Ein Tag Anfang Mai 1991. Ich schlendere mit meiner Familie durch die engen Gassen der Altstadt von Modena. Schmale Straßen, in denen der Atem der Geschichte spürbar ist und wo die Triumphgesänge der antifaschistischen Widerstandsbewegung des Zweiten Weltkriegs noch nachklingen. Ohne Ziel ziehen wir umher, um die Stadt kennenzulernen, um in jene Realität einzutauchen, die unseren neuen Lebensabschnitt prägen wird. Die Luft riecht hier anders, die Menschen bewegen sich mit ungebrochenem Stolz, die Geschäfte wimmeln von Kunden. Die Qualen unserer Vergangenheit scheinen langsam zu versickern.

»So ist es (wenn es Ihnen so scheint)«, wie es bei Luigi Pirandello heißt. Nichts ist so, wie es scheint. Aber das habe ich erst viel später verstanden. Anfang der neunziger Jahre war ich noch ein kleiner Junge von elf Jahren, der nichts wollte, außer endlich mal wieder glücklich zu sein. Von den Veränderungen des Wirtschaftssystems hatte ich nichts mitbekommen, die unermessliche Liquidität der Mafia-Organisationen war ein Phänomen, das außerhalb meines Horizonts lag. Dass die Mafia bereits seit den siebziger Jahren zum großen Schlag ausgeholt hatte und nicht nur die engen, einschränkenden Grenzen des Südens hinter sich gelassen hatte, sondern begonnen hatte, globale Strukturen aufzuziehen, war mir damals nicht klar. Längst waren einige der Bosse zu richtiggehenden Unternehmern geworden, skrupellosen Profiteuren, die in der Phase des entfesselten Kapitalismus ein offenes System vorfanden, dem sie ihre Regeln aufpressen konnten.

Modena schien uns der ideale Ort zu sein, um jene Normalität zu erleben, nach der ich mich so sehr sehnte. Aber die norditalienische Universitätsstadt war inzwischen eine der Melkkühe im Finanzsystem der Mafia geworden. Und so wachte ich nach diesem traumverlorenen Spaziergang am folgenden Morgen auf und wurde durch einen Zeitungsbericht ohne Vorwarnung brutal mit der überwunden geglaubten Vergangenheit konfrontiert. Mit einem Schlag wurde klar, wie doppelbödig die Realität hier im Norden war. Natürlich gibt es die bekannte, scheinbar intakte Oberfläche, wo Werte wie Solidarität, Produktivität, Hilfsbereitschaft, Transparenz und Legalität etwas gelten. Darunter erstreckt sich aber noch eine weitere Ebene, die, für die meisten unsichtbar, von Korruption, mafiösen Interessen, Drogengeld, verbreiteter Illegalität, Einschüchterungsversuchen und Attentaten geprägt ist.

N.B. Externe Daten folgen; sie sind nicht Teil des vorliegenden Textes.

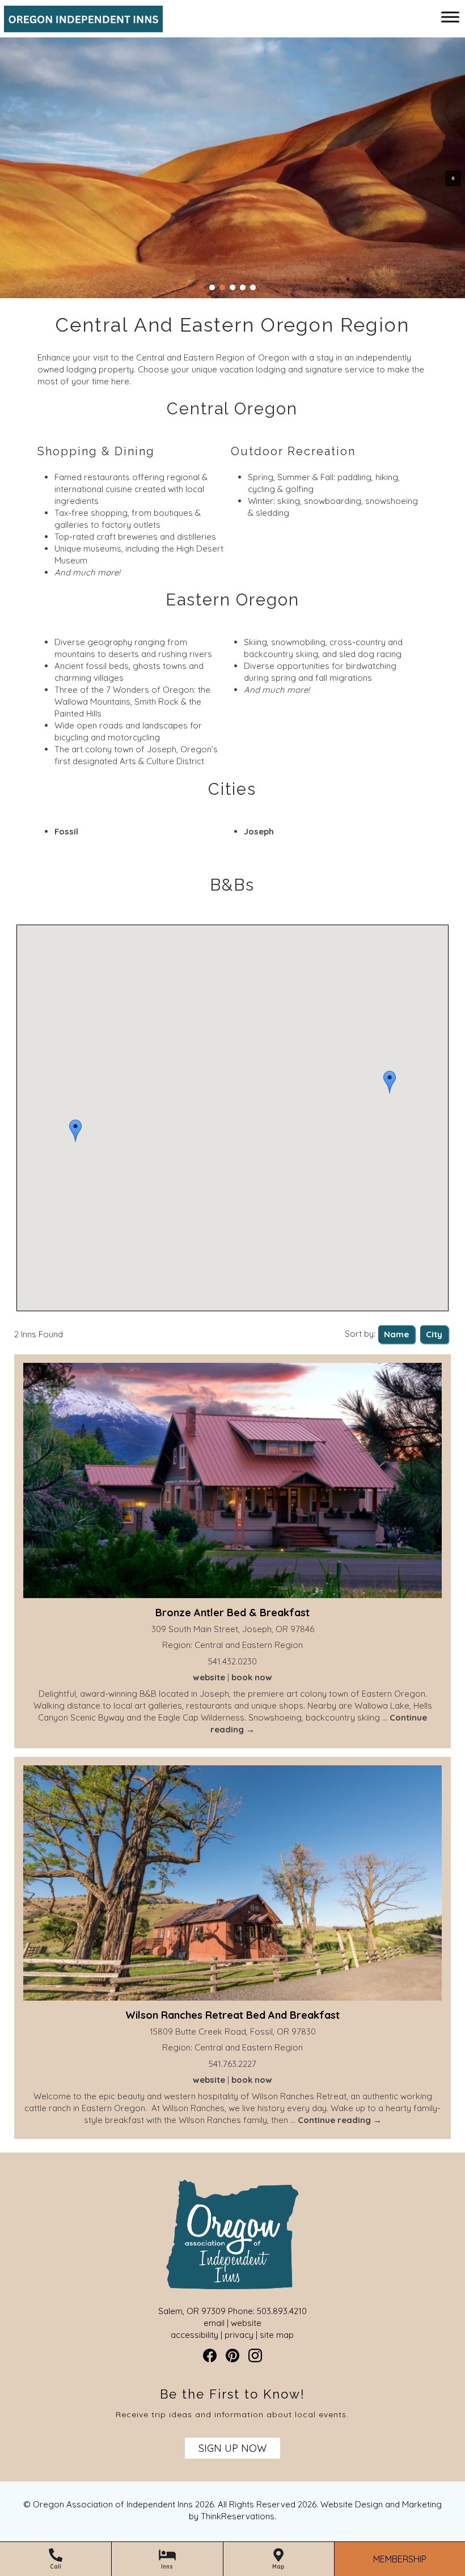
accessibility (194, 2334)
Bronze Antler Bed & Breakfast (232, 1613)
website (209, 1677)
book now (251, 1677)
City (434, 1334)
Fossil (66, 831)
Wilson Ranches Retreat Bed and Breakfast (232, 2015)
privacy (239, 2334)
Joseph (259, 831)
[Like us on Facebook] (210, 2355)
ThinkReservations (237, 2516)
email (214, 2322)
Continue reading (340, 2120)
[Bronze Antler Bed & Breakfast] (232, 1482)
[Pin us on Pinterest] (232, 2355)
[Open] (450, 16)
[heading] (232, 324)
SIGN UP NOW (232, 2448)
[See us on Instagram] (255, 2355)
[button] (75, 1131)
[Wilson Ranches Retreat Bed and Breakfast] (232, 1884)
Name (396, 1334)
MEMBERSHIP (399, 2559)
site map (277, 2334)
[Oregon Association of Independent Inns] (79, 26)
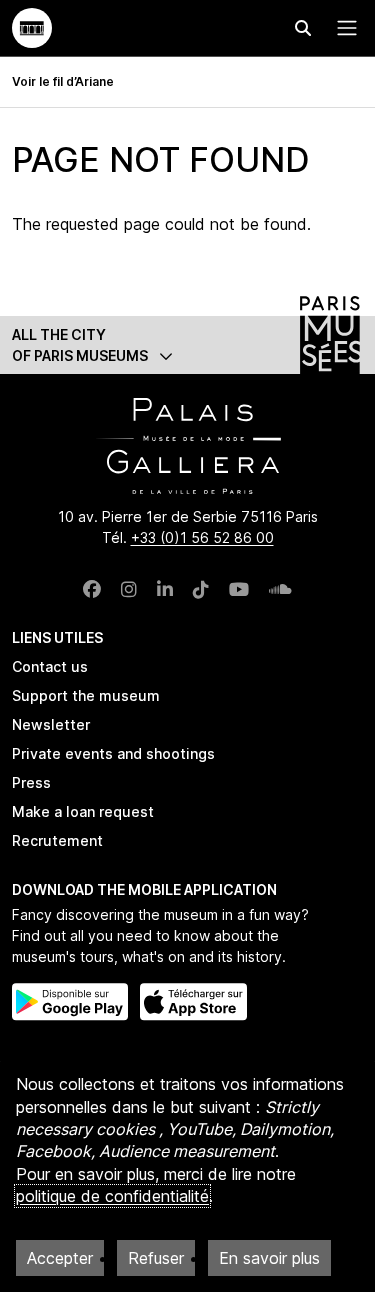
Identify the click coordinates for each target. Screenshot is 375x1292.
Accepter (60, 1258)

»Schusswechsel zwischen Mafia-Angehörigen« lautet die Schlagzeile, die mein mühsam geformtes neues Weltbild ins Wanken bringt. Eine Schießerei hatte die nächtliche Ruhe der norditalienischen Provinzstadt erschüttert. Es war kein böser Traum, sondern bittere Realität. Zwei verfeindete Mafia-Gruppierungen hatten sich in der Via Benedetto Marcello, einer Sackgasse mitten in einem Neubaugebiet östlich der Altstadt, eine Schießerei geliefert. An diesem Tag wurde auch dem letzten Einwohner Modenas endgültig bewusst, dass die Camorra längst in ihrer Stadt angekommen war. Genauer gesagt, der Casalesi-Clan. Doch mit diesem Namen konnte man im Norden erst etwas anfangen, als Gomorrha, der dokumentarische Mafia-Roman von Roberto Saviano, 2006 zum Bestseller geworden war.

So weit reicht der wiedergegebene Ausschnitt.